Now there's a type of street soccer—a more affordable option—gaining popularity in Seattle thanks to Rapier, a former librarian who's returned to his childhood neighborhood with futsal (pronounced FOOT-sol). It's a five-on-five game that's popular worldwide, with a smaller, heavier ball, on a handball-size court. Rapier has been approaching schools and after-school centers in an effort to bring everyone into the game, including kids in the Central District and Rainier Valley for whom private outdoor soccer teams are too expensive.

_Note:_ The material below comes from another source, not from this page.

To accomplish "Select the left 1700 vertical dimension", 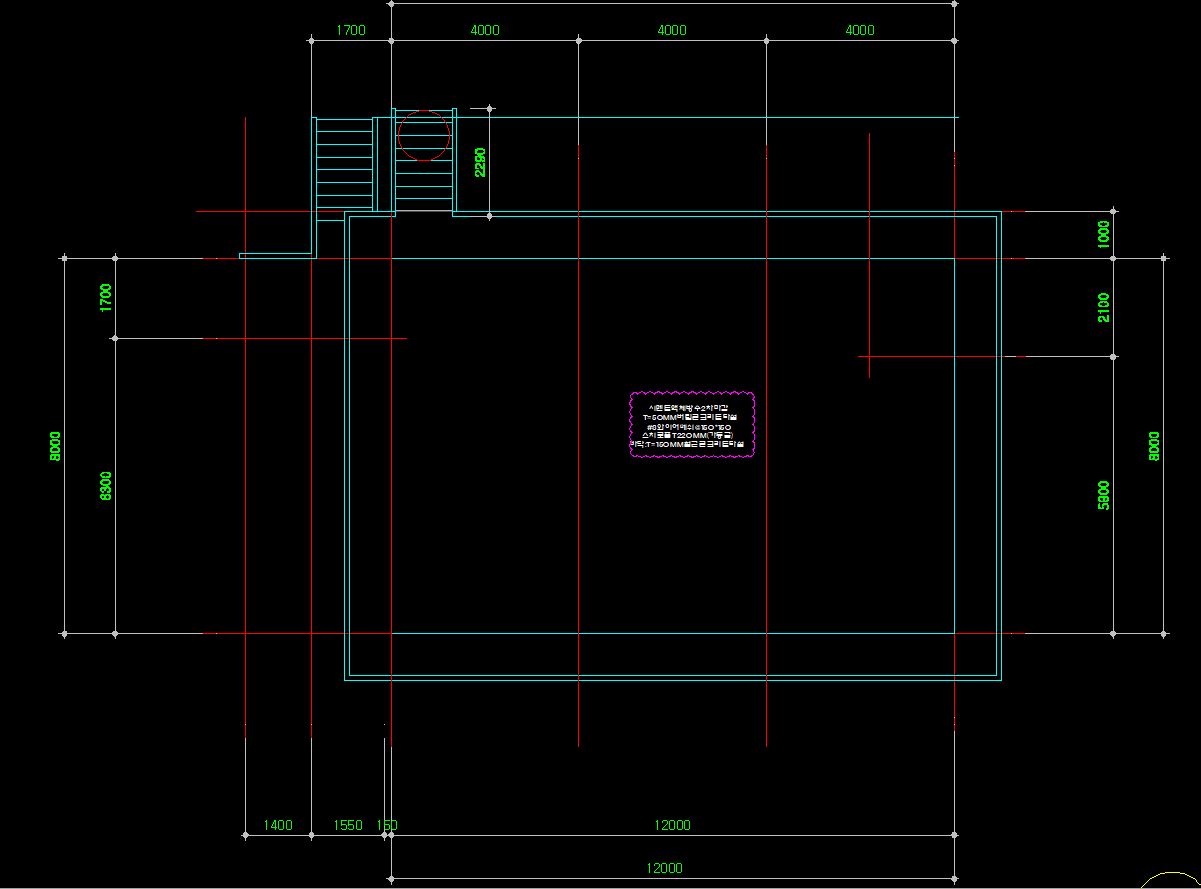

Futsal is "amazingly popular," says Leschi Elementary principal Rhonda Claytor, who brought Rapier on as a playground attendant (meaning the kids now play futsal at recess). And this year, Rapier worked with the city to transform one half of a dilapidated, largely unused tennis court at Judkins Park into a gleaming, gray-and-lime-green futsal court. With donated cans of paint, Rapier painted the whole thing over the summer, and he hopes it's the first of many futsal courts around the city. "That's what we're about," he says. "Showing people that you can play futsal for free or for a very nominal fee. You shouldn't have to pay to play soccer." In games, he's a startlingly agile goalkeeper, given his six-foot-five frame. When he's not blocking shots, he's shouting at the kids, encouraging and exhorting them to up their game. Last spring, Leschi and Bailey Gatzert Elementary hired him to offer twice-weekly after-school futsal sessions to students.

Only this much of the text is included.